■ Excerpt from a dataset
——

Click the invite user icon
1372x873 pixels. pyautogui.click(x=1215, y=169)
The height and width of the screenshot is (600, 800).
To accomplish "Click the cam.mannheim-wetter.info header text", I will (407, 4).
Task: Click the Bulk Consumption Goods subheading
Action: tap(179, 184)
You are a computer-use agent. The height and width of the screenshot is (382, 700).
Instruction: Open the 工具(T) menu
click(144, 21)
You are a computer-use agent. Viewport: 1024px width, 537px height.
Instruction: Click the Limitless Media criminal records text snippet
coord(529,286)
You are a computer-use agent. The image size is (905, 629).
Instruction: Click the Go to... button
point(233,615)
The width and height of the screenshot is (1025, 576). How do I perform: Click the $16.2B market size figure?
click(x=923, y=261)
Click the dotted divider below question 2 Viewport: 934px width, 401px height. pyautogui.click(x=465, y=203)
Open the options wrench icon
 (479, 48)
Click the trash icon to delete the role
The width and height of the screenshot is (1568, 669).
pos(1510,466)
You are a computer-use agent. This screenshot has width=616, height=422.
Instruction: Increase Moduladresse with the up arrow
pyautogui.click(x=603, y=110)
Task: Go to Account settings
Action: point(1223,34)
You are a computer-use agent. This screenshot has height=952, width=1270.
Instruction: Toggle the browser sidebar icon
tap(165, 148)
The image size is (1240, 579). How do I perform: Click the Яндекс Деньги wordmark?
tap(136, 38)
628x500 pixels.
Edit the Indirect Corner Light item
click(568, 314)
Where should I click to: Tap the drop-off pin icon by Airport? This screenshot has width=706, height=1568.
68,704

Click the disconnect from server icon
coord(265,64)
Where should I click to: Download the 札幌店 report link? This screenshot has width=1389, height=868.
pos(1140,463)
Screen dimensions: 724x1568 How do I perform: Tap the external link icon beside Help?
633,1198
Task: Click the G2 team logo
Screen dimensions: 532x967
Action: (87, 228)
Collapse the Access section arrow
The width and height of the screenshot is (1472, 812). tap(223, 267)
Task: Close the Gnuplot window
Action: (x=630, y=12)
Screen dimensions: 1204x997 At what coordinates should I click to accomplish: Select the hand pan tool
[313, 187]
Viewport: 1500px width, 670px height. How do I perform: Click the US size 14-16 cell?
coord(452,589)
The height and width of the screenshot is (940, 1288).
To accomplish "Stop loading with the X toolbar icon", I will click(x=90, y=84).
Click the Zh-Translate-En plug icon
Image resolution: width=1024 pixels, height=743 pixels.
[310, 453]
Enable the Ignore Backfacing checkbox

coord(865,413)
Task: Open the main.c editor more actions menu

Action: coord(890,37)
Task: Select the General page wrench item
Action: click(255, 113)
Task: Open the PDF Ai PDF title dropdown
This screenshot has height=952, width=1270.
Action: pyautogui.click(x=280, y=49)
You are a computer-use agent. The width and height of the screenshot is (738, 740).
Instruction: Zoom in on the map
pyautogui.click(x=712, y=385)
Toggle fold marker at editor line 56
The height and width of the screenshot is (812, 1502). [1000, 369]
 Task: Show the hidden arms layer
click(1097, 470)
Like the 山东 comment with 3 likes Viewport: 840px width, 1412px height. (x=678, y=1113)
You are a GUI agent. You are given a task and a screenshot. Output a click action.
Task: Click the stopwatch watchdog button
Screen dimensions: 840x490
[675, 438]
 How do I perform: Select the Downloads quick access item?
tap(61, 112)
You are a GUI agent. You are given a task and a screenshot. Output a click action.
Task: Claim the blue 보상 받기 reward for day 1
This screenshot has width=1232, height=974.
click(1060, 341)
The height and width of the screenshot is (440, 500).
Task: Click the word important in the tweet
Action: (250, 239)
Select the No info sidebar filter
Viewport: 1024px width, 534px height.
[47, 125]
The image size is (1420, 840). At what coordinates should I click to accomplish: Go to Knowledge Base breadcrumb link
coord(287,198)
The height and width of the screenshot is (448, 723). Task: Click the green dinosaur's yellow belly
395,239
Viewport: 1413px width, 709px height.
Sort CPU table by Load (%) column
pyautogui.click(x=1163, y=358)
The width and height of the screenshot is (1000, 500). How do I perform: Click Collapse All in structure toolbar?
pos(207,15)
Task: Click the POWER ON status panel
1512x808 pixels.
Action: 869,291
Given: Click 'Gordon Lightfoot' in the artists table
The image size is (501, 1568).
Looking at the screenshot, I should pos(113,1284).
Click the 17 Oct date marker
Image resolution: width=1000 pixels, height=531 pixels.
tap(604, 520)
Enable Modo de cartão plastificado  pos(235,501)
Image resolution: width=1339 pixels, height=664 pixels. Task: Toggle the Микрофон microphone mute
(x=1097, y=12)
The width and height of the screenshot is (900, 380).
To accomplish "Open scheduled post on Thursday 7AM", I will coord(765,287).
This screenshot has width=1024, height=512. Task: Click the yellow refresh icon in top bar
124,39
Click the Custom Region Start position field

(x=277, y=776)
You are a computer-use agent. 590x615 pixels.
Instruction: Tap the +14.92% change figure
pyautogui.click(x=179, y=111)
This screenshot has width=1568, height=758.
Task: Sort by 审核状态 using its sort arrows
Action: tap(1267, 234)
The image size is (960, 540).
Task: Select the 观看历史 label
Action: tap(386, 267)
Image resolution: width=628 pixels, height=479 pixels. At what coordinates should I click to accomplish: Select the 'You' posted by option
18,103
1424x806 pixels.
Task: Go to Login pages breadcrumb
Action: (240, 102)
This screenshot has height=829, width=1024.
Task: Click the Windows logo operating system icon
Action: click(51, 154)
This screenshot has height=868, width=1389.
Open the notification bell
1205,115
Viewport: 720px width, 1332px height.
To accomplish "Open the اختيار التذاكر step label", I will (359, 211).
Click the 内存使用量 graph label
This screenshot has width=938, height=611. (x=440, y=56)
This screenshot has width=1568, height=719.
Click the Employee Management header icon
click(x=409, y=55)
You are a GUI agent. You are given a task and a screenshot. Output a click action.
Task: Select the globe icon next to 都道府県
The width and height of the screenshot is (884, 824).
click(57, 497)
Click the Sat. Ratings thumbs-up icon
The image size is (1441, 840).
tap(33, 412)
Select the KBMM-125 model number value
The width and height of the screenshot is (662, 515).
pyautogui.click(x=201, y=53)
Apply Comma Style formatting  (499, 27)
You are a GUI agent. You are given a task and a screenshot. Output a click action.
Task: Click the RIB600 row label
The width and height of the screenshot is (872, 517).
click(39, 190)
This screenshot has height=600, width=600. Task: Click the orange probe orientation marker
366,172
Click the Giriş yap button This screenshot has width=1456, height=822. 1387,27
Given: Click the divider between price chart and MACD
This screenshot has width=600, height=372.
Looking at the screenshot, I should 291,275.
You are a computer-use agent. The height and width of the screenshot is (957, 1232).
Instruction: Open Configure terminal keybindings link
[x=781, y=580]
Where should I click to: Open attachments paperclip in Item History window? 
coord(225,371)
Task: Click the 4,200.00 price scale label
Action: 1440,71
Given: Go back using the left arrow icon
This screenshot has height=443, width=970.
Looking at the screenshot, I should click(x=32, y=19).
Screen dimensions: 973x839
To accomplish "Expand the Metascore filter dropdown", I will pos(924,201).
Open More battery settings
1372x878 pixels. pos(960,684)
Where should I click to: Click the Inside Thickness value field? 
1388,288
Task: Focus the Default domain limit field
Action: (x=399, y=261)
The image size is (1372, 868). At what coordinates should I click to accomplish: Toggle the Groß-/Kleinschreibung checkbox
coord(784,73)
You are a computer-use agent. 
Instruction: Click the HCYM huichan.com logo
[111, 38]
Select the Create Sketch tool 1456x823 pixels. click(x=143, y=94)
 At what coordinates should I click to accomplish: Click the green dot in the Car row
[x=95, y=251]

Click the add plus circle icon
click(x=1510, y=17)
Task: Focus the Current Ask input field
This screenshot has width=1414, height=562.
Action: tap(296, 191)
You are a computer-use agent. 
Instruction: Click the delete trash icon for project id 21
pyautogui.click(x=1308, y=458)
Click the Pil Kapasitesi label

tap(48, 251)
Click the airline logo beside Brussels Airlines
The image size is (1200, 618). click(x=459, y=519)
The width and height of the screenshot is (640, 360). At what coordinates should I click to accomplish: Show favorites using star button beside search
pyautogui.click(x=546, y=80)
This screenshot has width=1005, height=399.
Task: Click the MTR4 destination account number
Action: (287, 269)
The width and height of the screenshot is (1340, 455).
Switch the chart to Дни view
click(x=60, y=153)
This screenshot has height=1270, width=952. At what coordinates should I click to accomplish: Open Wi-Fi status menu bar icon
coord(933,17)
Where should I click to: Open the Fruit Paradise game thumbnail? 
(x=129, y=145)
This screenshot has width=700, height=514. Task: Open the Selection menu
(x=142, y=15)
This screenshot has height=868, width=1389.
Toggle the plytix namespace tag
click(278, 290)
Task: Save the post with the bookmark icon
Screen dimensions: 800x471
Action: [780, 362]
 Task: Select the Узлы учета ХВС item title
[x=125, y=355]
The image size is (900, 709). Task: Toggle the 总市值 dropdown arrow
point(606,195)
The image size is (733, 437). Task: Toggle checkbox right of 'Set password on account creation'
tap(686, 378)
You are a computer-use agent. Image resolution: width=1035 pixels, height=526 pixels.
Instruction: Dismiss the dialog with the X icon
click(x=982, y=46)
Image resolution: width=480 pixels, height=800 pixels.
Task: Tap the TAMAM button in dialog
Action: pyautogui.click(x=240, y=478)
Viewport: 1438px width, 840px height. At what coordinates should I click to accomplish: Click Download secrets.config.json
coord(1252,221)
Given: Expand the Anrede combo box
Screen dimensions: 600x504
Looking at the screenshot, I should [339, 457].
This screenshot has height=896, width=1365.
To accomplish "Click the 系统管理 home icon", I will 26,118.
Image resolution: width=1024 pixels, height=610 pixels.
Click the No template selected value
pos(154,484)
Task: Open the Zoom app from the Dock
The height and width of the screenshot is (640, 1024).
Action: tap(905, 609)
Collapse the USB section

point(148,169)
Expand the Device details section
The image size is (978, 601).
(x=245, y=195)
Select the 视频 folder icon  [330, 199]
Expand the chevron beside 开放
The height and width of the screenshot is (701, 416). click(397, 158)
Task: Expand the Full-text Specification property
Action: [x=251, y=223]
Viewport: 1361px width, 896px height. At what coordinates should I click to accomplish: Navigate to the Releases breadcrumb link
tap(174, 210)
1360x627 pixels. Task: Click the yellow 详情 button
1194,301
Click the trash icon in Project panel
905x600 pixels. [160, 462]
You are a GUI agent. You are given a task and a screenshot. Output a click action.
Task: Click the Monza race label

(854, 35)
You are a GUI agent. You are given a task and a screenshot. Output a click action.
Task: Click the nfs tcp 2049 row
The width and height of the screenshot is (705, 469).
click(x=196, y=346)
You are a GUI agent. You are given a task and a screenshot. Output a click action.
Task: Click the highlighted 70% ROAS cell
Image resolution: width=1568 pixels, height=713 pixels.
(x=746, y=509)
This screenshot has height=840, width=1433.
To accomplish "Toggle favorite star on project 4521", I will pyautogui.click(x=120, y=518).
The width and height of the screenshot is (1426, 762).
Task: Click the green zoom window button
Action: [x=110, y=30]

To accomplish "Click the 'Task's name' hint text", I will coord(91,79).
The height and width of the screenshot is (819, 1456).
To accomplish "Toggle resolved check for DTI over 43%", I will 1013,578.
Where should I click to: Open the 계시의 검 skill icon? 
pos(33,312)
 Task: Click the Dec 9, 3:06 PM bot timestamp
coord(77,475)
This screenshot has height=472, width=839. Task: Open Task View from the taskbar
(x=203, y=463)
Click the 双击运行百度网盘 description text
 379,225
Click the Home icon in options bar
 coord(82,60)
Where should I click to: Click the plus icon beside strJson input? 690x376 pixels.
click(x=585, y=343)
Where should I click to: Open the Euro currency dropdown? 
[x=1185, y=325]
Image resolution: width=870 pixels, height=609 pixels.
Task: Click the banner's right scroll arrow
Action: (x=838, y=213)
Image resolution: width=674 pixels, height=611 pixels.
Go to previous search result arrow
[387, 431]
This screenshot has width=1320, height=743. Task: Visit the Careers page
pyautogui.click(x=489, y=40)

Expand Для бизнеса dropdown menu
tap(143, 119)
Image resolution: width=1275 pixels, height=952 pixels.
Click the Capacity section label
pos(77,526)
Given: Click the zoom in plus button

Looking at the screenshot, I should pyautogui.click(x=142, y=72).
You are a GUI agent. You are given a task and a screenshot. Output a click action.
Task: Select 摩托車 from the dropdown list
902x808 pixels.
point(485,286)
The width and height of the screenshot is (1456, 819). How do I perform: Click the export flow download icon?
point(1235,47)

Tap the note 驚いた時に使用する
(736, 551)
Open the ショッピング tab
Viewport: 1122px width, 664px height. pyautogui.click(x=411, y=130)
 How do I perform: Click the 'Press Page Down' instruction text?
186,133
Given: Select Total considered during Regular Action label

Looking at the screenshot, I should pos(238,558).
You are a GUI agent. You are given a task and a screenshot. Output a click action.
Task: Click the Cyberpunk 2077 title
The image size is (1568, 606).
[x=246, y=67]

——

■ Given request
Render the excerpt's lines as a JSON list of strings, one string per line, beginning at the line that contains "Task: Select the Узлы учета ХВС item title" and stopping after the line that contains "click(x=196, y=346)". Include both of those lines and omit any blank lines.

■ Worked answer
[
  " Task: Select the Узлы учета ХВС item title",
  "[x=125, y=355]",
  "The image size is (900, 709). Task: Toggle the 总市值 dropdown arrow",
  "point(606,195)",
  "The image size is (733, 437). Task: Toggle checkbox right of 'Set password on account creation'",
  "tap(686, 378)",
  "You are a computer-use agent. Image resolution: width=1035 pixels, height=526 pixels.",
  "Instruction: Dismiss the dialog with the X icon",
  "click(x=982, y=46)",
  "Image resolution: width=480 pixels, height=800 pixels.",
  "Task: Tap the TAMAM button in dialog",
  "Action: pyautogui.click(x=240, y=478)",
  "Viewport: 1438px width, 840px height. At what coordinates should I click to accomplish: Click Download secrets.config.json",
  "coord(1252,221)",
  "Given: Expand the Anrede combo box",
  "Screen dimensions: 600x504",
  "Looking at the screenshot, I should [339, 457].",
  "This screenshot has height=896, width=1365.",
  "To accomplish \"Click the 系统管理 home icon\", I will 26,118.",
  "Image resolution: width=1024 pixels, height=610 pixels.",
  "Click the No template selected value",
  "pos(154,484)",
  "Task: Open the Zoom app from the Dock",
  "The height and width of the screenshot is (640, 1024).",
  "Action: tap(905, 609)",
  "Collapse the USB section",
  "point(148,169)",
  "Expand the Device details section",
  "The image size is (978, 601).",
  "(x=245, y=195)",
  "Select the 视频 folder icon  [330, 199]",
  "Expand the chevron beside 开放",
  "The height and width of the screenshot is (701, 416). click(397, 158)",
  "Task: Expand the Full-text Specification property",
  "Action: [x=251, y=223]",
  "Viewport: 1361px width, 896px height. At what coordinates should I click to accomplish: Navigate to the Releases breadcrumb link",
  "tap(174, 210)",
  "1360x627 pixels. Task: Click the yellow 详情 button",
  "1194,301",
  "Click the trash icon in Project panel",
  "905x600 pixels. [160, 462]",
  "You are a GUI agent. You are given a task and a screenshot. Output a click action.",
  "Task: Click the Monza race label",
  "(854, 35)",
  "You are a GUI agent. You are given a task and a screenshot. Output a click action.",
  "Task: Click the nfs tcp 2049 row",
  "The width and height of the screenshot is (705, 469).",
  "click(x=196, y=346)"
]